Consignes:
1. Relevez toutes les chansons de Slim Harpo que, d'après le texte sur ce musicien, des musiciens anglais ont reprises.
2. Résumez en deux phrases le texte sur Slim Harpo.
3. Poursuivez le texte sur Slim Harpo à la suite de sa dernière phrase.

Document source:
Slim Harpo, précurseur de toute la vague musicale rurale des bayous, ces marais à chaleur moite, bourrés d'alligators et de polk salad, intègre country, r'n'b, soul et country-blues, et les moule dans des structures pop, à la manière d'un Bo Diddley ou d'un Johnny Otis. Il peint son pays avec des rythmiques en scie, des guitares électriques, des percussions à facettes, des harmonicas plaintifs et des voix de rocaille. Il enregistre sur le label Excello du joyeux visionnaire J. D. Miller et devient la locomotive de cet "Excello sound", qui fera connaître Lightnin' Slim, Lonesome Sundown, Lazy Lester ("I'm a lover not a fighter" repris par les Kinks), Silas Hogan, Katie Webster (future pianiste d'Otis Redding)... Tous orfèvres d'un "swamp blues" qui connaîtra en 1968 la consécration mondiale avec "Polk salad Annie" de Tony Joe White.
Bien qu'admirateur fou de Blind Lemon Jefferson dont il se réclame, Harpo est pris de haut par les puristes américains lorsque sort "I'm a king bee" en 1957 (a-t-on jamais entendu un bassiste glisser ainsi ses doigts sur les cordes ??!!). Mais Slim n'en a rien à foutre et se préoccupe avant tout "d'entertainment", préférant de loin la scène aux studios, se régalant de faire bouger son public. C'est l'Angleterre du début des 60's qui lui apporte la reconnaissance. En 1961, la ballade pop "Rainin' in my heart" (qu'auraient pu signer les Everly Brothers) entre dans les charts anglais. Ce jour-là, un bout de l'histoire du rock se décide. Cet américain noir qui déboule avec de la country, du swing, des ballades soul et de la pop dans son blues est en train de baliser la piste d'envol de toute une couvée de jeunes musiciens anglais. Dès 1964, presque tous se réfèrent à Slim Harpo et reprennent ses chansons : les Stones des deux fous de blues Jagger et Richards avec leur premier single ("I'm a king bee" justement !) et un clin d'oeil en titrant leur premier live "Got live if you wan't it" (plus tard ils reprendront "Shake your hips" sur "Exile on main street"), les grands Pretty Things ("Rainin' in my heart"), les Them ("Don't start crying now"), les Kinks ("I got love if you want it"), Dave Edmunds avec Love Sculpture ("Shake your hips") jusqu'aux Moody Blues qui choisissent leur nom d'après un de ses instrumentaux !...

Données fournies:

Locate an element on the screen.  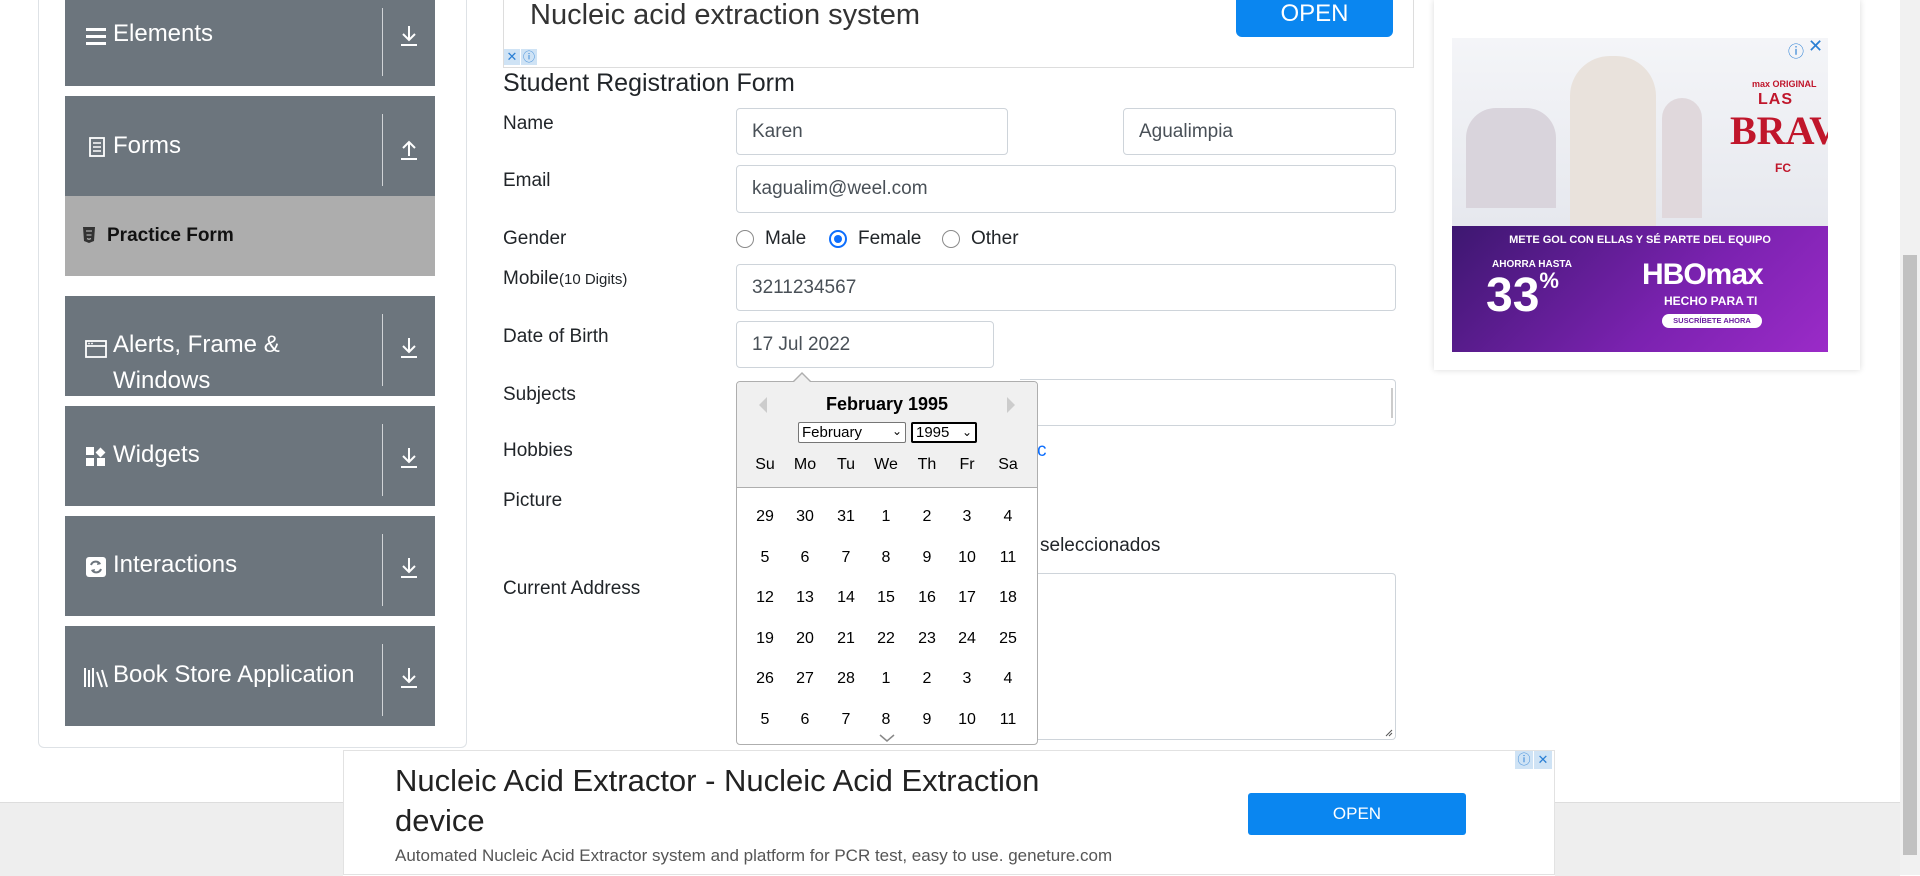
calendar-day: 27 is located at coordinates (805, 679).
* * *
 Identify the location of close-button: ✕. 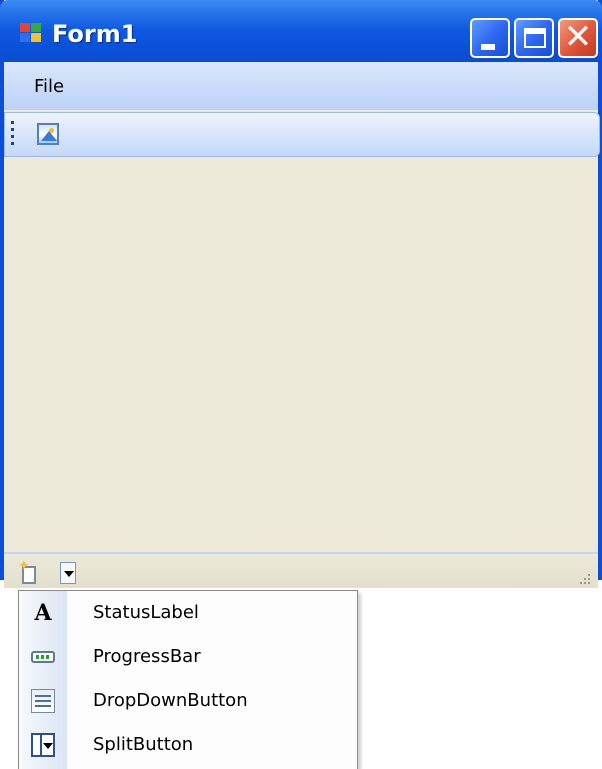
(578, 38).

Réponses rédigées:
1.
- "I'm a king bee"
- "Shake your hips"
- "Rainin' in my heart"
- "Don't start crying now"
- "I got love if you want it"

2. Slim Harpo, locomotive de l'"Excello sound", mêlait country, r'n'b, soul et country-blues dans des structures pop, ce qui lui valut d'être pris de haut par les puristes américains. C'est l'Angleterre qui lui apporta la reconnaissance, avec "Rainin' in my heart" dans les charts en 1961, et dès 1964 presque tous les jeunes musiciens anglais, dont les Stones, reprenaient ses chansons.

3.
Il aura fallu du temps pour se mettre sous la dent une réédition décente de Slim Harpo. Le label Excello avait déjà fait l'objet aux Usa d'une compilation Rhino en 1990 ("Sound of swamp") qui s'ouvrait magnifiquement par le "Baby scratch my back" de 1966. Cette compilation, la première du genre en France, lui rend donc justice, même si elle a des lacunes : des titres absents ("Buzz me baby", "Buzzin", "Don't start crying now", sa reprise de "Rock me baby" de BB King et Joe Josea et surtout "Shake your hips"), un livret minimal sans note de pochette, mais le préposé à la réalisation du projet n'accorde même pas d'article à Slim Harpo dans l'encyclopédie du blues qu'il a publiée (dont il n'oublie pas de faire de la pub), ceci expliquant sans doute cela.
Si vous aimez les premiers Stones (ceux de "I'm a king bee", dont ils n'avaient pas changé une virgule, de "Mona" ou de "Suzie Q"), Creedence Cleawater Revival, Bo Diddley, Tony Joe White ou même J.J. Cale ("You can't make it" ou "what's going on baby" le frôlent), Slim Harpo le roi du swamp va vous ravir et vous remonter vers la source, avec son blues bercé, constamment fluide, ses batteries discrètes, ses basses élastiques qui rebondissent, son rythme direct, plein de force, ses arrangements précis et simples (même avec des cuivres), tous alliés à la perfection à sa voix laconique, presque espiègle et son phrasé aigu d'harmonica.